PROBLEM DETAILS: Word for word, copy the lines from the one with "Viewport: 658px width, 567px" to the last line of the data below, counting both, and keep every picture out.

(Stored entries)
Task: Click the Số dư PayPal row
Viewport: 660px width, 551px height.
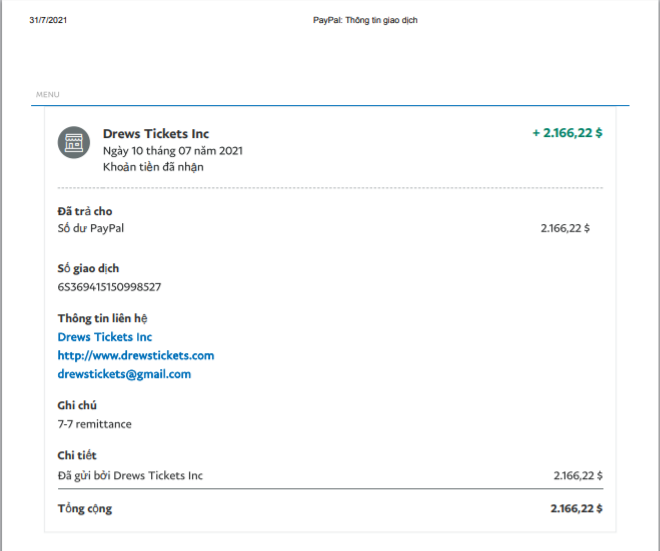Action: [91, 228]
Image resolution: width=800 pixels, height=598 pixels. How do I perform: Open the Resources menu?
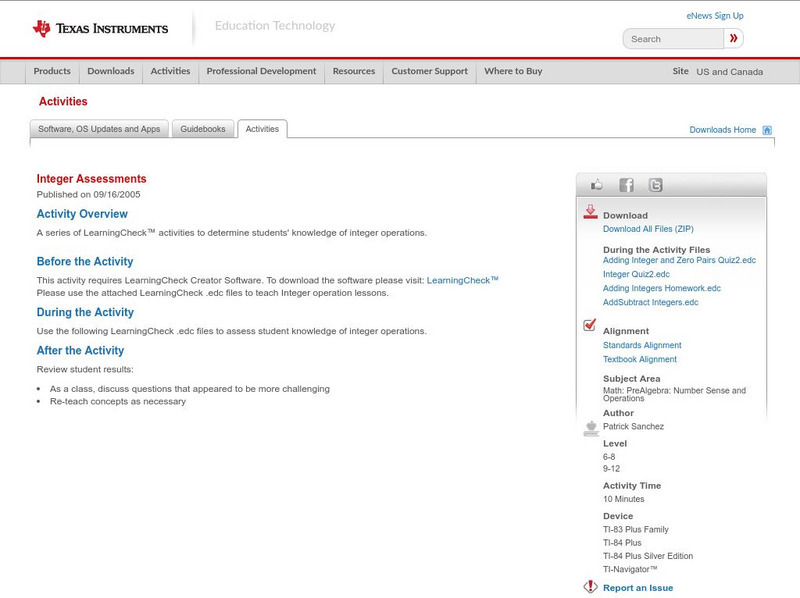tap(355, 71)
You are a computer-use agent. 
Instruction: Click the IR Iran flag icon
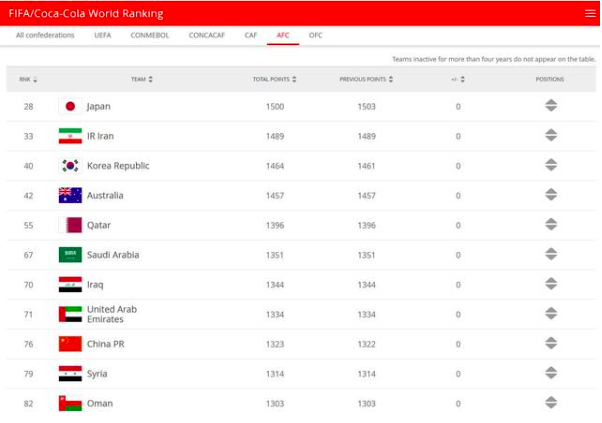coord(70,136)
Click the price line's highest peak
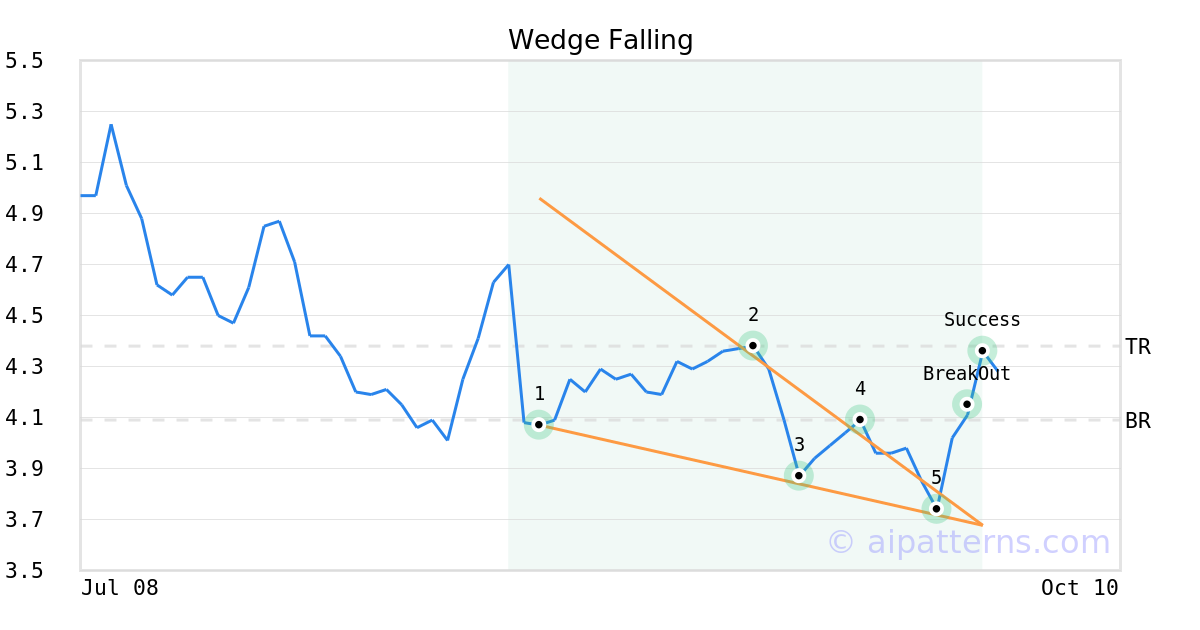The height and width of the screenshot is (630, 1200). click(111, 125)
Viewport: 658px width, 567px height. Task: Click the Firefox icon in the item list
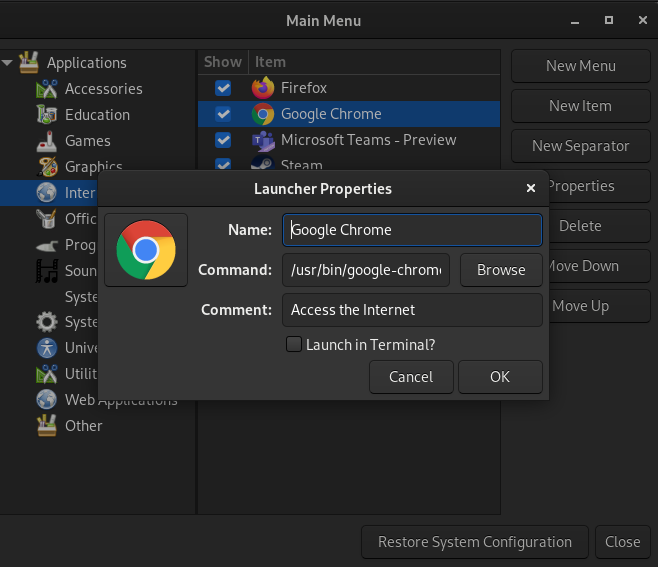pyautogui.click(x=263, y=88)
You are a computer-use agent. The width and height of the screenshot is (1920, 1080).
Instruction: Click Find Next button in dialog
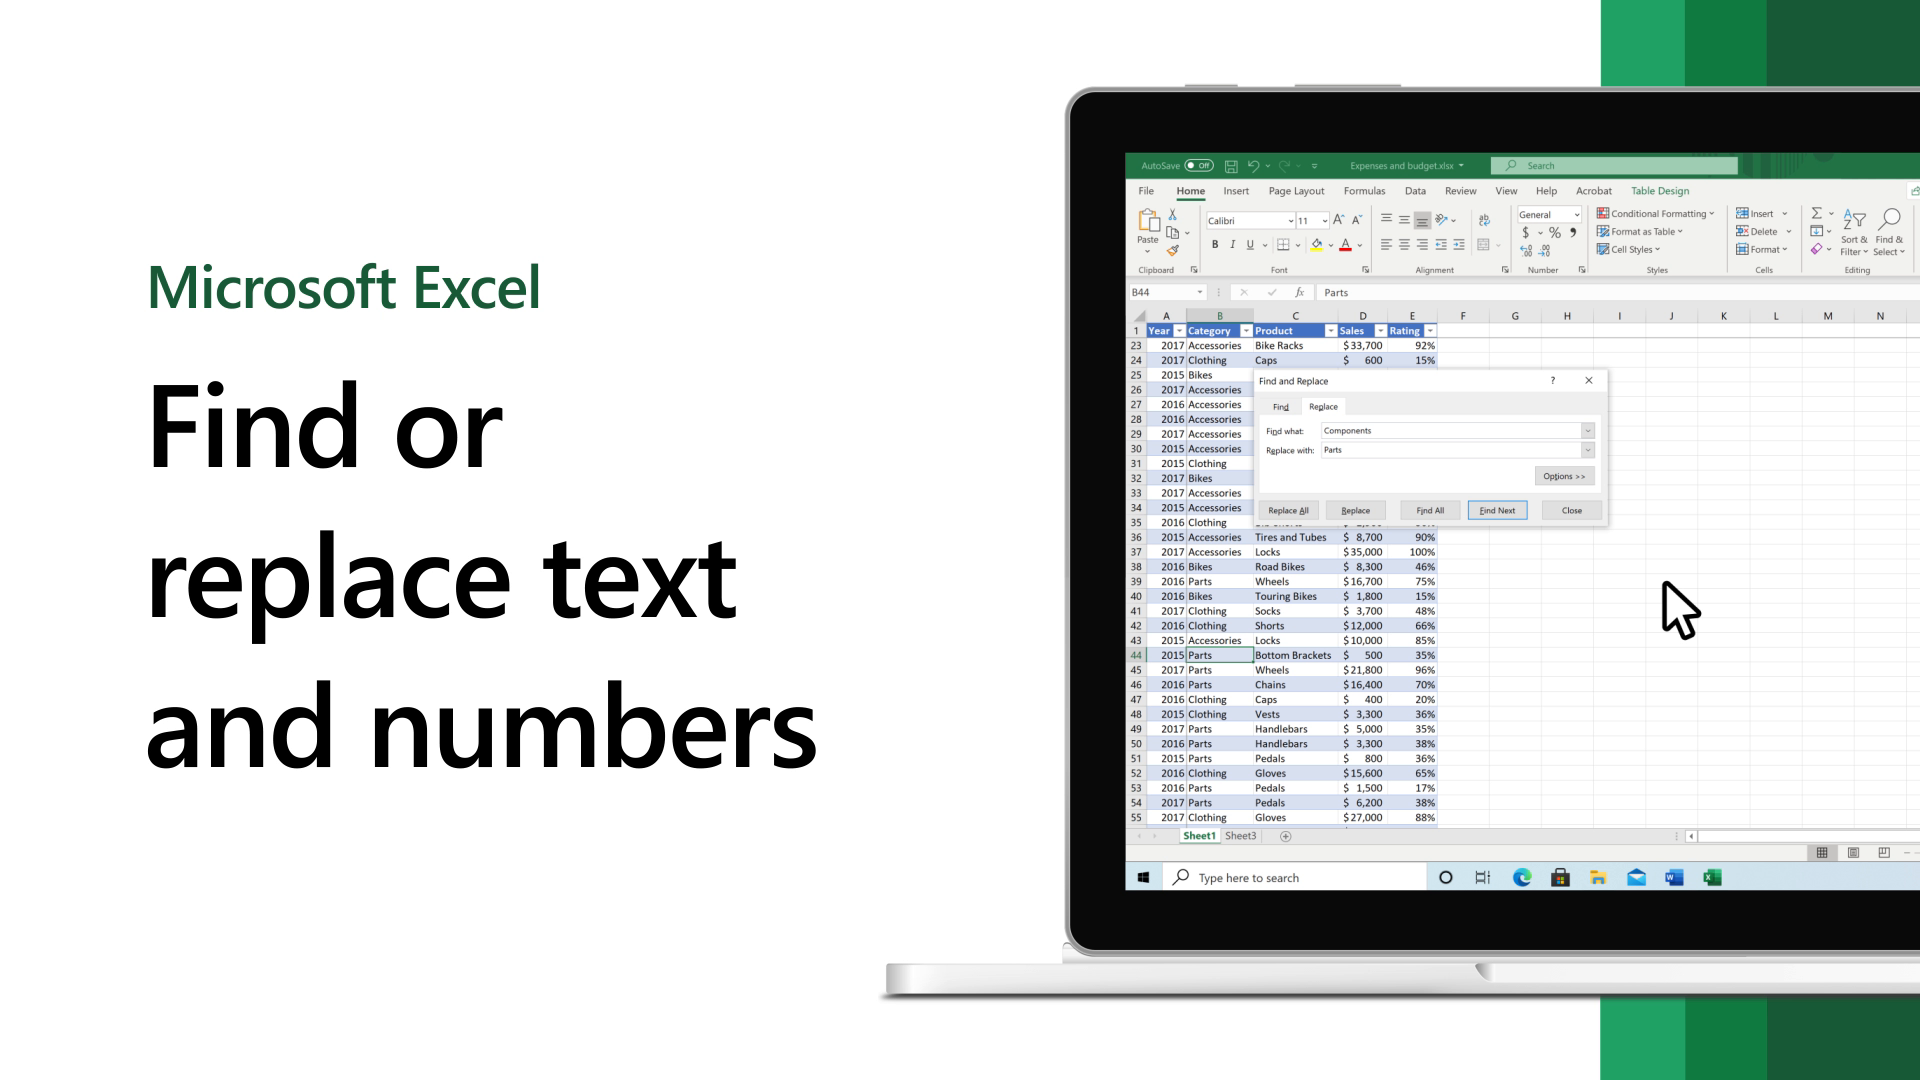click(1497, 510)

SOLUTION TO THIS PROBLEM:
Viewport: 658px width, 567px height. Task: Click the Firefox icon in the item list
pyautogui.click(x=263, y=88)
You are a computer-use agent. The width and height of the screenshot is (1920, 1080).
Instruction: Click Find Next button in dialog
click(1497, 510)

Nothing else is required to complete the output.